◆ **QUOTED PASSAGE**
------------------------
Laws of 1994, ch. 260, § 2(2), p. 1552 (emphasis added).

            There are two possible meanings for the phrase "having designated" as used in the emphasized portion of this section.  First, the phrase "having designated" a vessel on the qualifying license could be read as describing the present state of being designated.  This reading would require the vessel to be the one designated on the 1994 license at the time the 1995 license is sought.  A second reading of the phrase "having designated" would be one which means the past act of designating a vessel.[8]

            Either reading could be supported by the language of the legislation.  The word "designated" is used in other contexts both to describe the state of being designated and to describe the act of designating a vessel.[9]  The context of section 2(2) which includes the phrase "having designated" does not indicate which meaning is the intended one:  that sentence uses both the present tense "meets" and the past tense "proved":  "Such a license shall only be issued to a person who proved active historical participation in the coastal crab fishery by having designated, after December 31, 1993, a vessel on the qualifying license thatmeets the following criteria[.]"

            Where the language of a statute is ambiguous and amenable to more than one construction, the courts will look to the legislative history and apply rules of statutory construction to assist in ascertaining the intent of the Legislature.  As noted inKadoranian v. Bellingham Police Dep't, 119 Wn.2d 178, 185, 829 P.2d 1061 (1992):

                        The goal of statutory construction is, of course, to give effect to the intent of the Legislature.  Where the meaning of the statute is clear from the language of the statute alone, there is no room for judicial interpretation.  If the language of the statute is amenable to more than one construction, however, resort to legislative history and other aids to construction is appropriate.

(Footnotes with citations to cases omitted.)

            Thus, the primary objective in construing an ambiguous statute is to carry out the intent of the Legislature.  Anderson v. O'Brien, 84 Wn.2d 64, 67, 524 P.2d 390 (1974).  Several corollary rules flow from this objective.  First, in determining what construction is appropriate, courts will look to the general object and purpose of the legislation.  Strenge v. Clarke, 89 Wn.2d 23, 29, 569 P.2d 60 (1977).  Second, a statute is to be interpreted in a manner that is consistent with its underlying purpose, and unlikely, absurd or strained results are to be avoided.  State v. CSG Job Center, 117 Wn.2d 493, 500, 816 P.2d 725 (1991).

            The history of actions by the Legislature with regard to a legislative enactment, including sequential versions of bills and legislative reports, may also help to illuminate legislative intent.  Biggs v. Vail, 119 Wn.2d 129, 134, 830 P.2d 350 (1992).  The interpretation of a statute by an administrative agency charged with administering a statute may also be considered.  Rozner v. Bellevue, 116 Wn.2d 342, 347, 804 P.2d 24 (1991).  These rules and their relationship were summarized in Rozner as follows:

                        Where the legislative intent does not clearly appear on the face of the statutory language, as is the case here, in order to determine intent the court may resort to various tools of statutory construction which may include consideration of the legislative history and administrative interpretation of the statute.  However, the interpretation adopted should always be one which best advances the legislative purpose.
------------------------
◆ **RECORDS PROVIDED**
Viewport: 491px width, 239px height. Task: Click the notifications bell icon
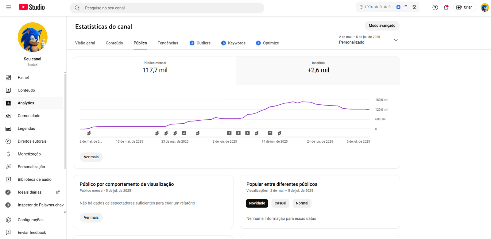tap(446, 7)
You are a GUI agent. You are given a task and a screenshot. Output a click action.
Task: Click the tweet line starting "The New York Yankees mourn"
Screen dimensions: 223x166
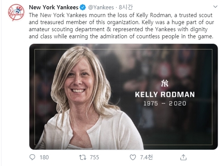coord(120,15)
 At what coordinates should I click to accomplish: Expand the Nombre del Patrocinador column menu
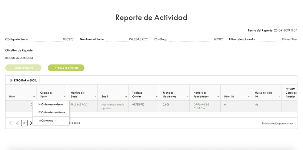[x=218, y=97]
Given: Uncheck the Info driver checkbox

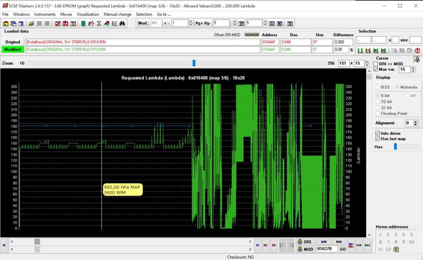Looking at the screenshot, I should pos(378,133).
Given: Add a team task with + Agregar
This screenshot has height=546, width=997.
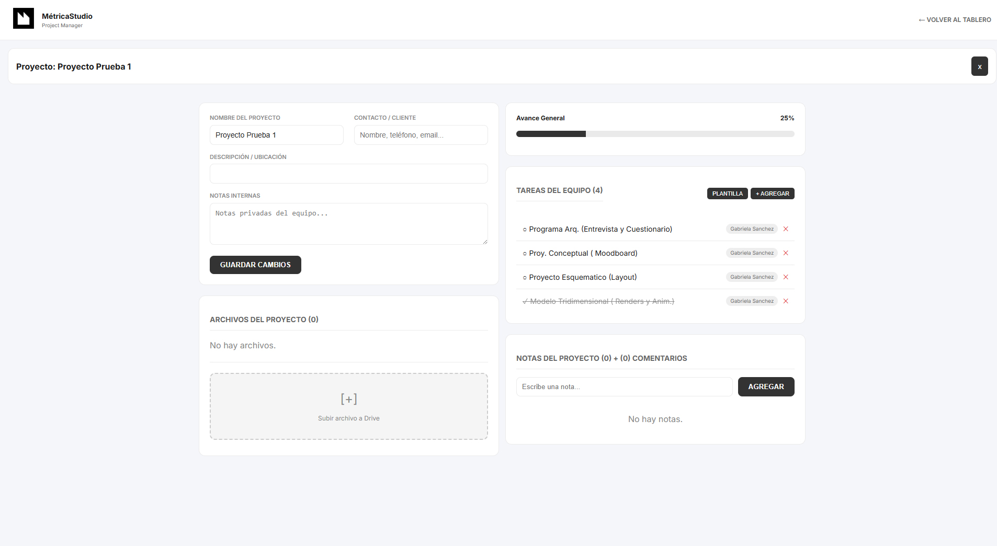Looking at the screenshot, I should [x=772, y=194].
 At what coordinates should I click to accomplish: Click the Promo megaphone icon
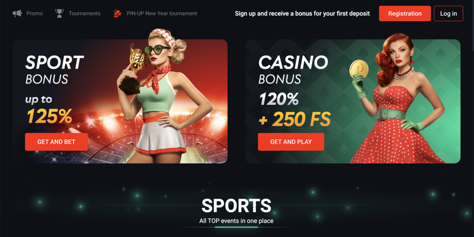tap(17, 14)
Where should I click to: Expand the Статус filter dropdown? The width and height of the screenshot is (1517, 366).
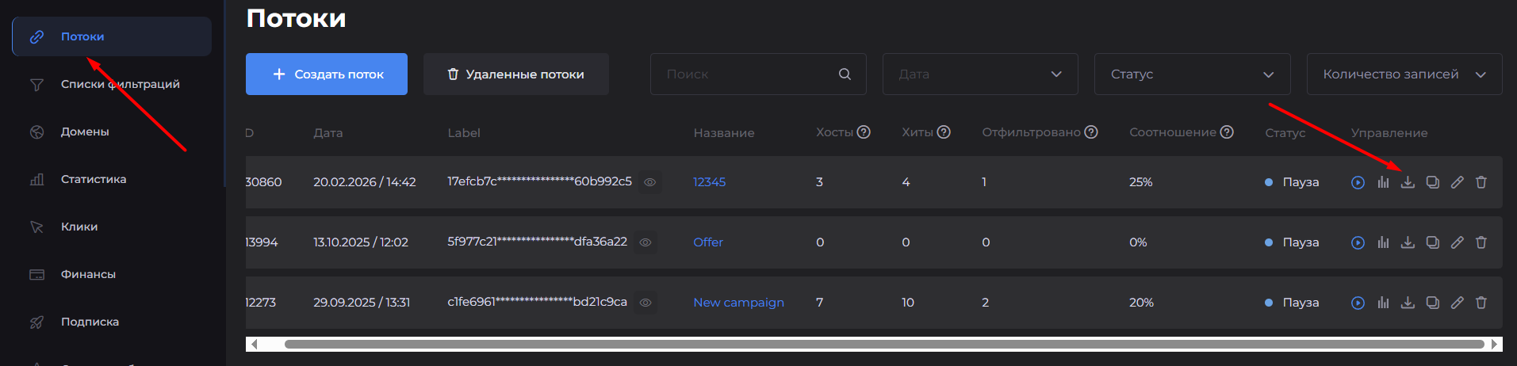click(1192, 74)
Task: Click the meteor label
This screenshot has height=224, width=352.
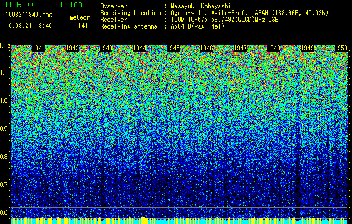Action: coord(79,17)
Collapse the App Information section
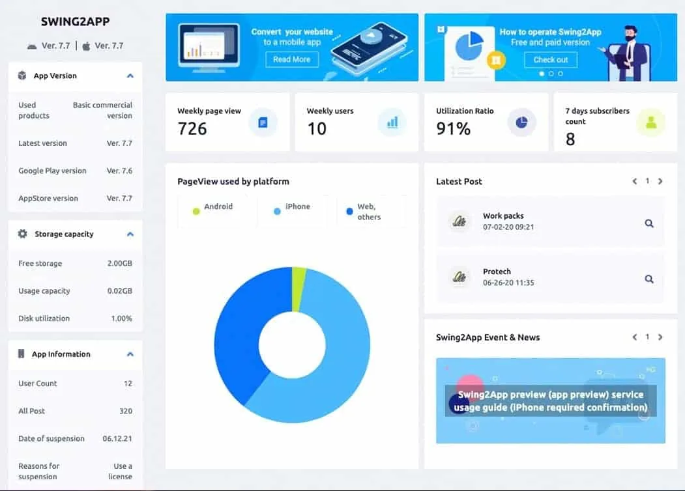 pyautogui.click(x=130, y=354)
------------------------
◆ **INSTRUCTION**
Rewrite the statutory construction text from the words "(Footnotes with citations" through "P.2d 725 (1991).", changing "courts" to "judges".

◆ **THE RESPONSE**
(Footnotes with citations to cases omitted.)

            Thus, the primary objective in construing an ambiguous statute is to carry out the intent of the Legislature.  Anderson v. O'Brien, 84 Wn.2d 64, 67, 524 P.2d 390 (1974).  Several corollary rules flow from this objective.  First, in determining what construction is appropriate, judges will look to the general object and purpose of the legislation.  Strenge v. Clarke, 89 Wn.2d 23, 29, 569 P.2d 60 (1977).  Second, a statute is to be interpreted in a manner that is consistent with its underlying purpose, and unlikely, absurd or strained results are to be avoided.  State v. CSG Job Center, 117 Wn.2d 493, 500, 816 P.2d 725 (1991).